Maison Européenne de la Photographie

Le pouvoir symbolique et allégorique de la photographie, aussi bien que son caractère documentaire, nous confrontent à la dimension extrême de la vie qui oscille entre le sublime et l'horreur. Pratique accessible à tous, la photographie nous aide à comprendre que les plus dures épreuves de douleur et de violence peuvent paradoxalement nous conduire vers une expérience existentielle ouvrant, telle une épiphanie, à la perception du sublime. "Autour de l'Extrême" renvoie à une des constantes de la création contemporaine qui tend à repousser inexorablement les limites, qu'elles soient sociales, politiques, esthétiques ou scientifiques.

A travers l'oeuvre de photographes internationalement reconnus comme Pierre Molinier, Robert Mapplethorpe, Andres Serrano ou Joel-Peter Witkin, mais aussi à travers le regard de jeunes talents comme le Brésilien Rodrigo Braga, ou Raphaël Dallaporta, l'exposition explore tous les territoires du visible, de la conquête de la lune aux conflits les plus récents, en passant par la recherche médicale ou les expérimentations autour du corps et de ses représentations.

Certains travaux sont présentés en série, comme celui réalisé par Valérie Belin sur les sosies de Michael Jackson, ou le reportage de 25/34 Photographes sur les punks et les skins des grandes villes européennes.

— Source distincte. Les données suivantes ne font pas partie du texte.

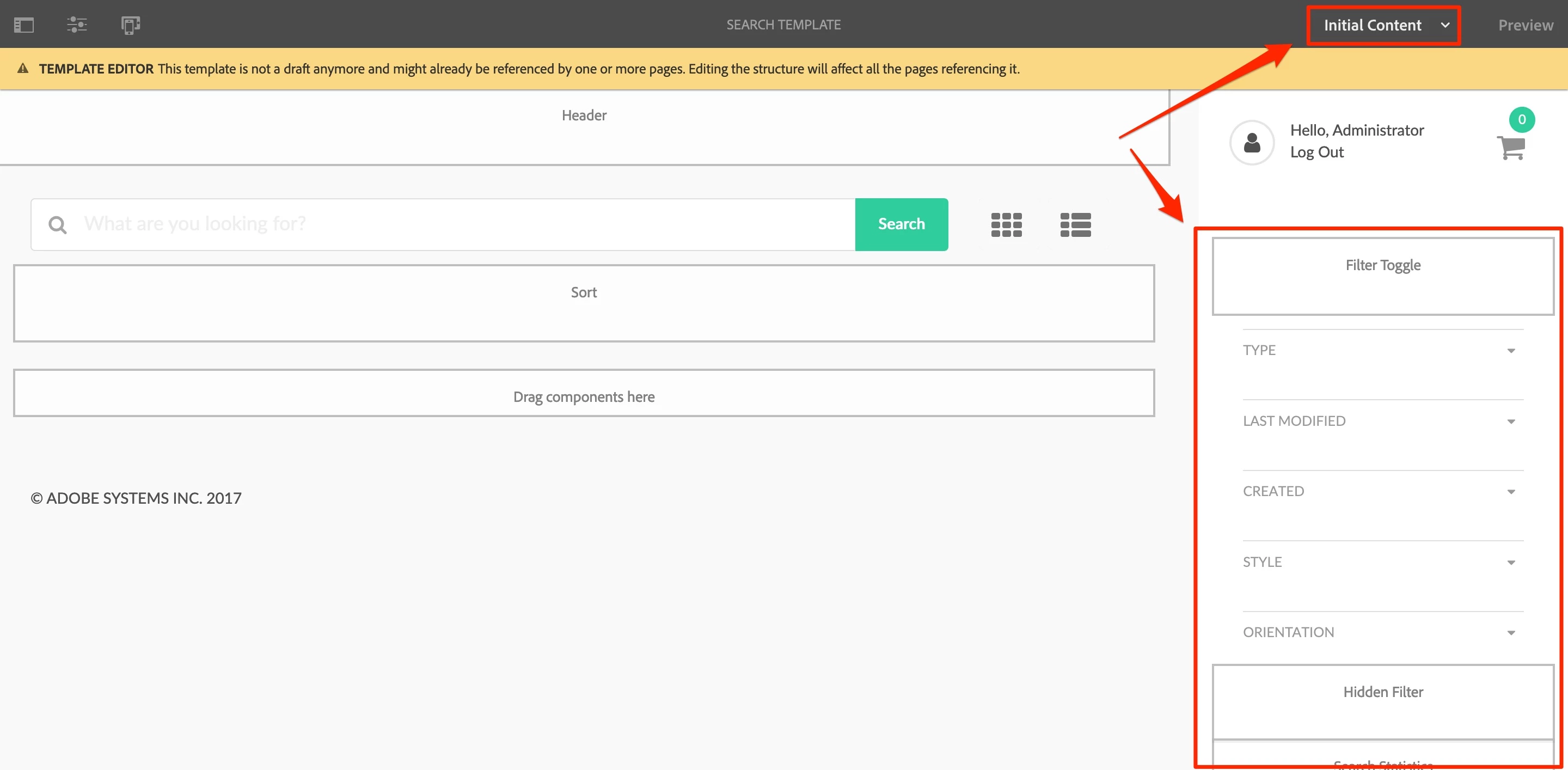Click the warning triangle icon
The height and width of the screenshot is (770, 1568).
tap(23, 68)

D'autres ont été spécialement produits à cette occasion par Alain Volut, Claudia Jaguaribe, Pierre Notte... Tous cependant se répondent ou se confrontent.

Mais rendre visible la transgression, le dépassement, ou l'interdit, c'est paradoxalement les neutraliser et, au bout du compte, les rendre acceptables. Face à l'extra-ordinaire, la photographie a le pouvoir de banaliser le réel. Ainsi, ce qui est donné à voir dans ces images n'est le plus souvent que l'approche de l'extrême, cet "autour" qui le met à distance. Quand, en 1964, Jean-François Bauret réalise le premier nu masculin pour la publicité, l'image fait sensation. Aujourd'hui reléguée au rang d'icône, elle a perdu - de même que le portrait d'Yves Saint-Laurent réalisé par Jeanloup Sieff - son parfum de scandale.

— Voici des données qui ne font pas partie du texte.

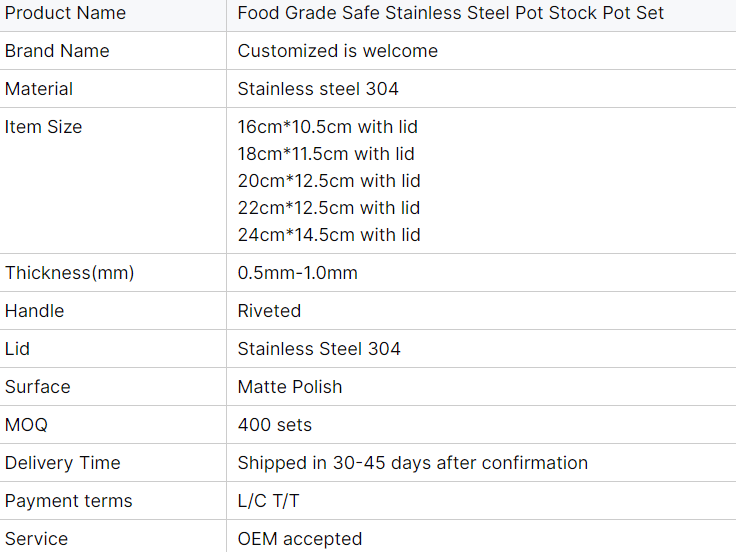Click the 'Item Size' label
Viewport: 736px width, 552px height.
(43, 127)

Notre époque qui aime les excès en tout genre, la démesure, le moralement inadmissible, l'horreur, semble avoir épuisé toutes les ressources de l'émotion et du désir de voir. Rares sont les images, en effet, qui peuvent encore choquer. Dès lors, à travers la collection de la Maison Européenne de la Photographie qui illustre l'histoire de l'image fixe de la deuxième moitié du XXe siècle, défile non un spectacle du pire, mais une anthologie de l'extrême, une esthétique que seul le balancier de l'histoire pourrait, à un moment ou un autre, refigurer.